Le coupable porte un nom: le détroit d'Ormuz. Voie maritime bloquée, les grands producteurs du Golfe ne peuvent tout simplement pas ramener leur production aux niveaux d'avant-guerre, quoi qu'en dise un document de quotas. Les membres théoriquement autorisés à pomper davantage incluent l'Arabie saoudite, l'Irak, le Koweït, l'Algérie, le Kazakhstan, la Russie et Oman. Mais la théorie et le trafic des tankers sont deux choses bien distinctes.
L'Irak illustre l'ampleur de ce décalage. La congestion des navires a vidé ses flux: sa production s'est effondrée de plus de 4 millions de barils par jour à seulement 1,4 million de barils quotidiens en mai. Ce n'est pas un ajustement marginal, c'est un producteur effectivement mis hors circuit.
| Indicateur | Niveau |
|---|---|
| Hausse approuvée pour juillet | +188 000 b/j |
| Relèvements cumulés depuis avril | ≈ 600 000 b/j |
| Production irakienne (mai) | 1,4 M b/j (contre 4 M) |
L'avertissement sur ce qui viendra après
Une voix a percé le brouhaha avec une prévision dérangeante. Un ancien responsable de l'OPEP, désormais analyste chez un cabinet spécialisé dans l'énergie, qualifie cette hausse de quota de quasi insignifiante dans les conditions actuelles.
Une hausse de production de l'OPEP+ ne signifie pas grand-chose tant que le détroit d'Ormuz reste fermé. Lorsqu'il rouvrira, le marché pourrait passer très vite de la peur de la pénurie à la peur de l'excédent.

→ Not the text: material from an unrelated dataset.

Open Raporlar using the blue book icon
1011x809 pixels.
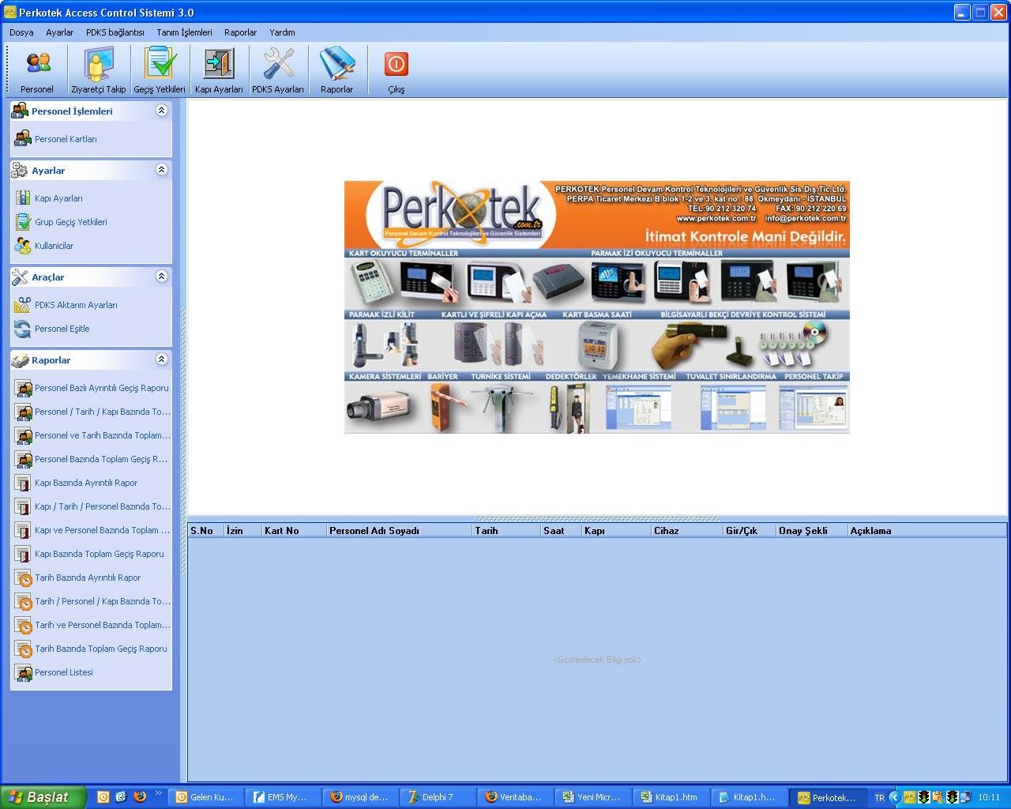(x=337, y=70)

Relisez cette seconde phrase. Les mêmes volumes que le marché ignore aujourd'hui pourraient revenir en force dès que les routes maritimes se libèreront, retournant tout le récit de la rareté vers l'abondance. Pour l'instant, aucun retournement de ce type n'est en vue, même si nombre d'opérateurs semblent convaincus qu'Ormuz rouvrira d'un instant à l'autre.
Les prix racontent la peur
La cote reflète la tension. Le brut a gagné environ 3 dollars le baril aujourd'hui après de nouveaux rapports faisant état de frappes entre Israël et l'Iran. En prenant du recul, le mouvement est encore plus large: depuis l'éclatement du conflit à la fin février, les références ont grimpé de plus de 20 dollars le baril, repassant à plusieurs reprises au-dessus de la barre des 100 dollars. C'est une prime de guerre, ni plus ni moins. Elle repose sur la probabilité que l'offre reste bloquée, pas sur une demande qui accélérerait soudainement.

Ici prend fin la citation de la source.